Stored entries
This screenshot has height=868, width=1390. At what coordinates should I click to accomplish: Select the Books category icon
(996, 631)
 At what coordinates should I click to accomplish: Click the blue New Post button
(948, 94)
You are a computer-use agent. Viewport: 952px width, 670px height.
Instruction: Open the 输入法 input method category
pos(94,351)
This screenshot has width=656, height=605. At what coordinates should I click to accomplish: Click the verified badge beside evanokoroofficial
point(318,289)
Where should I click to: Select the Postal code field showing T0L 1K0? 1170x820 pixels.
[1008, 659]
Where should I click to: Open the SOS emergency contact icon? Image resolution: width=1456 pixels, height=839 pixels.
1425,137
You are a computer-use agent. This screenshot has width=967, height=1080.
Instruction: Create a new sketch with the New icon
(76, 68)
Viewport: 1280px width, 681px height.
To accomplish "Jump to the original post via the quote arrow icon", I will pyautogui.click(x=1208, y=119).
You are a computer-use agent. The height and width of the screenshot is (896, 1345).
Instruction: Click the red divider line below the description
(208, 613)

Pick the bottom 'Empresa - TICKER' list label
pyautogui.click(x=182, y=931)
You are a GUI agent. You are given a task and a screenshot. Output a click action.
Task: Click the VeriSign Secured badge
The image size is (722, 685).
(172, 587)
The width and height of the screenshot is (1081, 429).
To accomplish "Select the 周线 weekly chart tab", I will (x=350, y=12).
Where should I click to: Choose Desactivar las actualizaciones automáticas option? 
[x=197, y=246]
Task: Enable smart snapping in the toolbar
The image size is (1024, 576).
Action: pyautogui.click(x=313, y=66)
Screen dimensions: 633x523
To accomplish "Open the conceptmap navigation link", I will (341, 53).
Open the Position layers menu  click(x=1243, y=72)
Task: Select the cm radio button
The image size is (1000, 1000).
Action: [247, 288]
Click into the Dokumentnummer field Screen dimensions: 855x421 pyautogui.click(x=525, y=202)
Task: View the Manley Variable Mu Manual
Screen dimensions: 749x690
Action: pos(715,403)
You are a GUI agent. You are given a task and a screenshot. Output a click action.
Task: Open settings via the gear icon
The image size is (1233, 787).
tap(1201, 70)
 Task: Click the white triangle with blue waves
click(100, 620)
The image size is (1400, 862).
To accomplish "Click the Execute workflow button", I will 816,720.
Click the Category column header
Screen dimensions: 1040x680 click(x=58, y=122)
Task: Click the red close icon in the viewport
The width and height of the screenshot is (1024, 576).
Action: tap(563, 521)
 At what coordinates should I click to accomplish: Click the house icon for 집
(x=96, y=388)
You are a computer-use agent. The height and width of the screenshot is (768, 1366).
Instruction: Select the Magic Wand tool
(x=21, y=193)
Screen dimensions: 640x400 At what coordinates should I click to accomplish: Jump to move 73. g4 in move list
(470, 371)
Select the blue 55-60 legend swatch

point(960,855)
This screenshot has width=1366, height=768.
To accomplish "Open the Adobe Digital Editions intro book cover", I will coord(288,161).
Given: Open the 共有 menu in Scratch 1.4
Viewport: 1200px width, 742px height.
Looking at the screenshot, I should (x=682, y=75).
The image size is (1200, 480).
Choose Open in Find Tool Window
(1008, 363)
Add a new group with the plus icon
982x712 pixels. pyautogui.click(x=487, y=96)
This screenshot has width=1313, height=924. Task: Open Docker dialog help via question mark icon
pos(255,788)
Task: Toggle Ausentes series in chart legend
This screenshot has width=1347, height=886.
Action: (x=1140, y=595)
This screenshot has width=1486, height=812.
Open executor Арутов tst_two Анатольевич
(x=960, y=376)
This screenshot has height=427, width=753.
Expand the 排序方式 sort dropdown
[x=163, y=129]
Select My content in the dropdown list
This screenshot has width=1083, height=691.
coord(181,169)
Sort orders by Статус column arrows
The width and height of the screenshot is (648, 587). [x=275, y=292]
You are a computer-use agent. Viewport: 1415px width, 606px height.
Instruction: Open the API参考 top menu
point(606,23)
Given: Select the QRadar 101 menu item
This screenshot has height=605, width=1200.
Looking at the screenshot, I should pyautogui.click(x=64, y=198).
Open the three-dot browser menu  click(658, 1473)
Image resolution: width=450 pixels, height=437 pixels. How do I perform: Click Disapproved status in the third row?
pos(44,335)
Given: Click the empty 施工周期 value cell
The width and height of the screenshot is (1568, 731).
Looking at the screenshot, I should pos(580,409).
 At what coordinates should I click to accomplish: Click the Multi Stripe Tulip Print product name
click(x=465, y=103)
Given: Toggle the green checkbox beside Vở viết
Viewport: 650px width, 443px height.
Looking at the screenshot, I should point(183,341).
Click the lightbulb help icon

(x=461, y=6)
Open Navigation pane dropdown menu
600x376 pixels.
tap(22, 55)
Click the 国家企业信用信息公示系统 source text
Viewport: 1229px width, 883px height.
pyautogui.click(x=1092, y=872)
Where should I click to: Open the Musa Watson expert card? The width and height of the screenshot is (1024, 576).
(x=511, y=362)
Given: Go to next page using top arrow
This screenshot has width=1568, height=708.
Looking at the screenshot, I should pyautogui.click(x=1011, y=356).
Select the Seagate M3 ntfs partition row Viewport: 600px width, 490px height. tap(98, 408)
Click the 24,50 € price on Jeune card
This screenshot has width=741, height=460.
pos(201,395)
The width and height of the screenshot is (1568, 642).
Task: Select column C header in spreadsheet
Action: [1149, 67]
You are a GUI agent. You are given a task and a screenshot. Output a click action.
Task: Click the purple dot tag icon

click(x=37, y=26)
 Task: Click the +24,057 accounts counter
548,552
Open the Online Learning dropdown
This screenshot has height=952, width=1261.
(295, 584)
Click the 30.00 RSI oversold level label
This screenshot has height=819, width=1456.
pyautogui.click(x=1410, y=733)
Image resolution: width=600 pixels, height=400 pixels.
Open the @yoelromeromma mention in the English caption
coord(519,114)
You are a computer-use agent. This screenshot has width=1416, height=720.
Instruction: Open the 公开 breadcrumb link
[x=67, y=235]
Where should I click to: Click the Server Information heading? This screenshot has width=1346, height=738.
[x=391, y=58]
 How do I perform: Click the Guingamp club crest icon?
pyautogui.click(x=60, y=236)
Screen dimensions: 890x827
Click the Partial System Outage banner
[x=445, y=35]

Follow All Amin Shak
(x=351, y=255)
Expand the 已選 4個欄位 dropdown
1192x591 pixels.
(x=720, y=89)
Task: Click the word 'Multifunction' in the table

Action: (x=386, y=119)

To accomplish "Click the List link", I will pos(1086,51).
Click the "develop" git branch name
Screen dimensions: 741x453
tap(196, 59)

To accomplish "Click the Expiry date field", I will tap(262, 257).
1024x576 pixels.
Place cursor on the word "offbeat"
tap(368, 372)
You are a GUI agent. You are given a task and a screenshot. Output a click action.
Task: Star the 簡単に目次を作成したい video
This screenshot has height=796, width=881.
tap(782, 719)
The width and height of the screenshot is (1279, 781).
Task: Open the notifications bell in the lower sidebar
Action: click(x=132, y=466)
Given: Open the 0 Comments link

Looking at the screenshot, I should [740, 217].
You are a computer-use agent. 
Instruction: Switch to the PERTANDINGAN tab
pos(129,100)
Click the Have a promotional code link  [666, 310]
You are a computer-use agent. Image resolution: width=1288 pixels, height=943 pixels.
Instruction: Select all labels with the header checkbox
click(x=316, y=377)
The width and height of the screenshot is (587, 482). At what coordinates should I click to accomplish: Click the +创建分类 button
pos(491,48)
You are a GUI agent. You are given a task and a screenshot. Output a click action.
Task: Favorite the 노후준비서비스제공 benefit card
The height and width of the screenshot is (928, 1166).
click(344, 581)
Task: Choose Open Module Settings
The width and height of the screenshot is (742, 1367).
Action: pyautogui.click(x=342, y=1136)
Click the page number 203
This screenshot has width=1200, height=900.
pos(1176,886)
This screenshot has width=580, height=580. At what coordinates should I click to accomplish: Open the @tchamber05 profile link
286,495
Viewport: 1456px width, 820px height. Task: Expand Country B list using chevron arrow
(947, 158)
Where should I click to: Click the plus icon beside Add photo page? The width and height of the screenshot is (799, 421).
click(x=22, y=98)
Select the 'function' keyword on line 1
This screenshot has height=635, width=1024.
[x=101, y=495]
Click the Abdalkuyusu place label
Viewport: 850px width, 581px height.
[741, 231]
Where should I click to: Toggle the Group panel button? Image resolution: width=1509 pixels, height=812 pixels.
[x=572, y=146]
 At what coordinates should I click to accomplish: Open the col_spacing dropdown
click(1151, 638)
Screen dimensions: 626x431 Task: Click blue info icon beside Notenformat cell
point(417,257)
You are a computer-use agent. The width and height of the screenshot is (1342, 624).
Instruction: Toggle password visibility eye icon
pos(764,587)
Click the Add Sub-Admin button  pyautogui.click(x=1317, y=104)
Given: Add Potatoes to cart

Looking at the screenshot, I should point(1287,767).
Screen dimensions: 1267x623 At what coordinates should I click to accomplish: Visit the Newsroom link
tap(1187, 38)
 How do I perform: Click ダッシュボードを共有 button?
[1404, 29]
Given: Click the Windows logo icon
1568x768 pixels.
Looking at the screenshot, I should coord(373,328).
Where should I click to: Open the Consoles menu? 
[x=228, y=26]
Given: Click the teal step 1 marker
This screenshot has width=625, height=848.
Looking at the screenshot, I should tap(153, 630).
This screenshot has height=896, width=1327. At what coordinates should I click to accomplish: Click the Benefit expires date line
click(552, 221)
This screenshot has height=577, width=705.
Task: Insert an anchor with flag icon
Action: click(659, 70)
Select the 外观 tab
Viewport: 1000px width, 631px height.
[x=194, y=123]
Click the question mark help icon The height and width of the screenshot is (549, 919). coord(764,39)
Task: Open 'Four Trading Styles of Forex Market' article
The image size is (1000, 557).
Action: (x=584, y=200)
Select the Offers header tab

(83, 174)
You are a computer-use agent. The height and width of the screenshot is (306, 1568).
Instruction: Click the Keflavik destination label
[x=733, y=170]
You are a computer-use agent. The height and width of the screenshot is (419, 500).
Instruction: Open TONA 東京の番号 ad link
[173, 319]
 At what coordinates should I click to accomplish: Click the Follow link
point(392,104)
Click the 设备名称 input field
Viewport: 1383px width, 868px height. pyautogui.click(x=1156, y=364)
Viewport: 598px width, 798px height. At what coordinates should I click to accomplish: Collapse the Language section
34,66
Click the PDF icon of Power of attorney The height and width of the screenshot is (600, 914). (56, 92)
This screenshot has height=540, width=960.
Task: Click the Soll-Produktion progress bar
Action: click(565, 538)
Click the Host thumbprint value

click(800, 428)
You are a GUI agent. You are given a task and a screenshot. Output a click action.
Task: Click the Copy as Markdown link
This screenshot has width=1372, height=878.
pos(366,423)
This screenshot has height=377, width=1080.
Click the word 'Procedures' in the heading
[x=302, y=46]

_WHAT IS NEEDED_. Could you repeat exactly the lines above from the line with "Where should I click to: Select" up to and including the line with "Task: Click the VeriSign Secured badge", and only those?

_REPLY_.
Where should I click to: Select the Postal code field showing T0L 1K0? 1170x820 pixels.
[1008, 659]
Where should I click to: Open the SOS emergency contact icon? Image resolution: width=1456 pixels, height=839 pixels.
1425,137
You are a computer-use agent. This screenshot has width=967, height=1080.
Instruction: Create a new sketch with the New icon
(76, 68)
Viewport: 1280px width, 681px height.
To accomplish "Jump to the original post via the quote arrow icon", I will pyautogui.click(x=1208, y=119).
You are a computer-use agent. The height and width of the screenshot is (896, 1345).
Instruction: Click the red divider line below the description
(208, 613)

Pick the bottom 'Empresa - TICKER' list label
pyautogui.click(x=182, y=931)
You are a GUI agent. You are given a task and a screenshot. Output a click action.
Task: Click the VeriSign Secured badge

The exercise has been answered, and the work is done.